Accessibility isn’t a single task; it’s a process that touches every aspect of game development, including community management.
At GDC 21, ‘Can I Play That?’ editor-in-chief Courtney Craven and CIPT accessibility specialist Stacey Jenkins took to the virtual stage to give game developers and community managers best practices for creating community content that is accessible in both form and function.
As both Craven and Jenkins explain, crafting your community management plans without considering how accessible your content is to a wider audience can quickly exclude people from participating in community events or even engaging with your game.
“Ensuring your community content is accessible allows everyone to engage with your brand and is also a big step towards a more inclusive and welcoming community,” says Jenkins. Craven and Jenkins make the point that accessibility considerations benefit more groups of people than most would first think, including disabled people, parents busy with childcare, people exhausted after a long day, or even just those with slow internet.
“It’s really important to consider how users might be interacting with your content. Are they using a phone? A PC? Are they using assistive technology?” says Jenkins. “We want to think about how we create memes for people without sight. How do we make sure our game trailers are accessible for deaf or hard of hearing people? How do we run our online events with blind and low vision viewers?”
It’s incredibly easy to unintentionally let your own biases make your content less accessible, which is exactly why those questions should touch every part of the process, from content creation to publishing.
Craven makes the point that most folks creating content do it largely from their own perspective. They note that there’s an inherent bias everyone has to first consider only how they themselves would experience whatever they are creating. It takes practice and careful attention to move past those biases, which is where the best practices for accessible community management come in.
The advice Craven and Jenkins share in their full talk ranges from tips to make written content easier to parse for a wide audience to more tool-specific advice for creating captions or publishing screen reader-friendly content.

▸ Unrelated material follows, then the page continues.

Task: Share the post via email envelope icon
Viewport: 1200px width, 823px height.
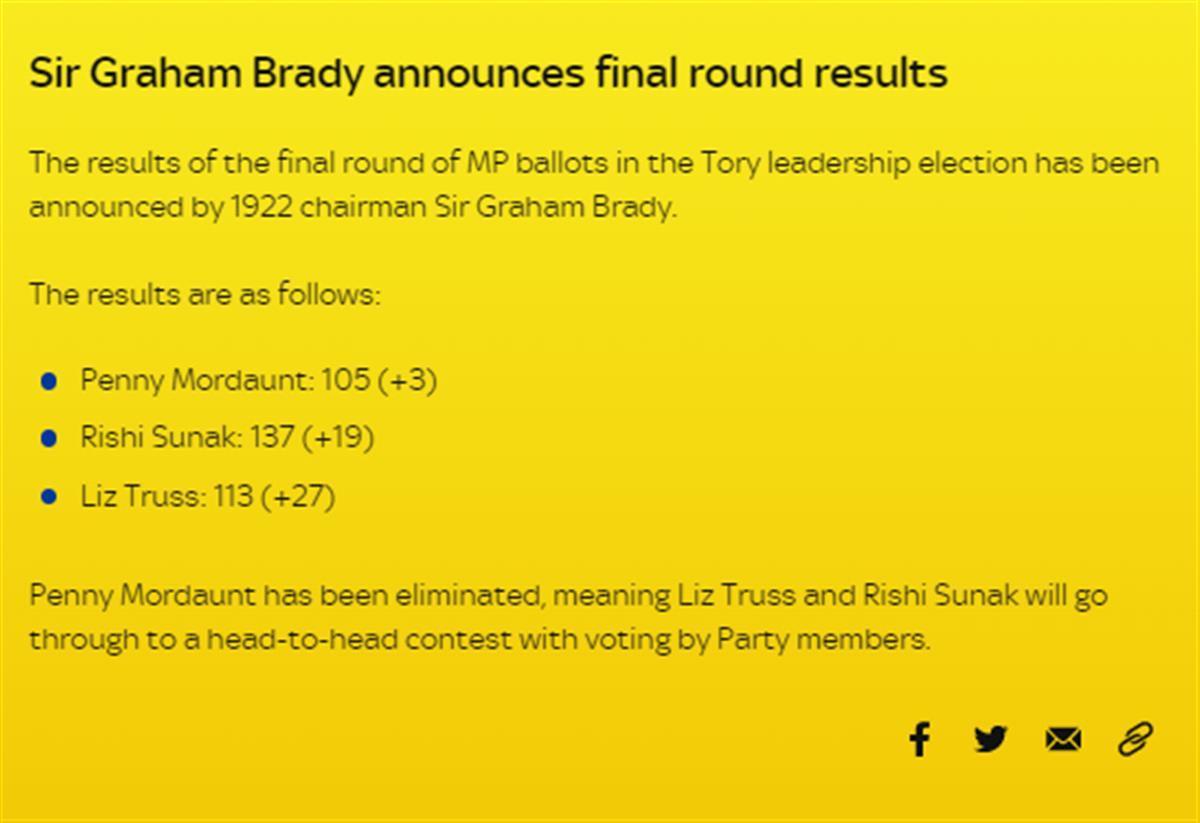Action: point(1063,739)
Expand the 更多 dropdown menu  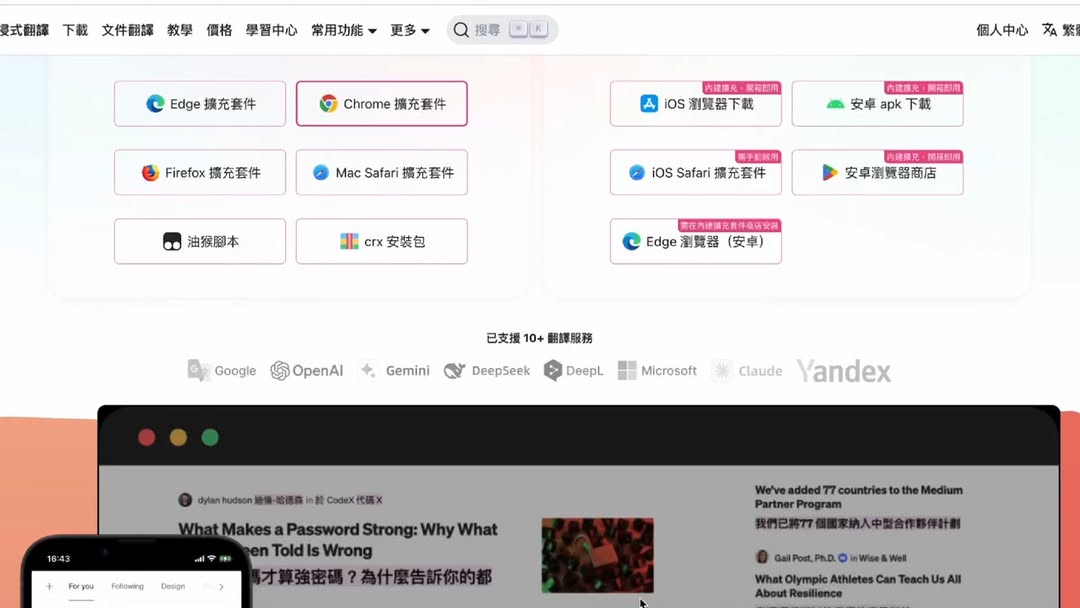[x=410, y=30]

On a general writing front, Jenkins suggests keeping sentences short and using simpler words with fewer syllables where possible. Be mindful of jargon and how familiar your target audience may be with certain terms, something particularly trick in the acronym-heavy world of video games. Craven adds that language should always be gender inclusive, avoid euphemisms for disability (“…things like specially-abled or differently-abled. Just say disabled, or person with a disability.”), and include content or trigger warnings where appropriate.
When taking on social media posts, the go-to formats for many memes or trends online can spell trouble for screen readers, and make the actual content of the post completely unintelligible to people that use one to browse social media.
In most cases, a screenshot can be worth a thousand words. Jenkins offers up a couple of tweets from the Xbox brand account as an example. The first features a thought bubble created from ASCII symbols with a single emoji in the center. To a screen reader, that tweet reads “Oh Gaming” rather than the message Xbox intended to convey.
The other tweet, they explain, takes a more accessible approach by sharing a screenshot of several emoji arranged to look like Nether Portals from Minecraft and using Twitter’s built-in tools to describe the image through ALT text. The result is a joke about Minecraft that can be enjoyed regardless of how its community accesses Twitter.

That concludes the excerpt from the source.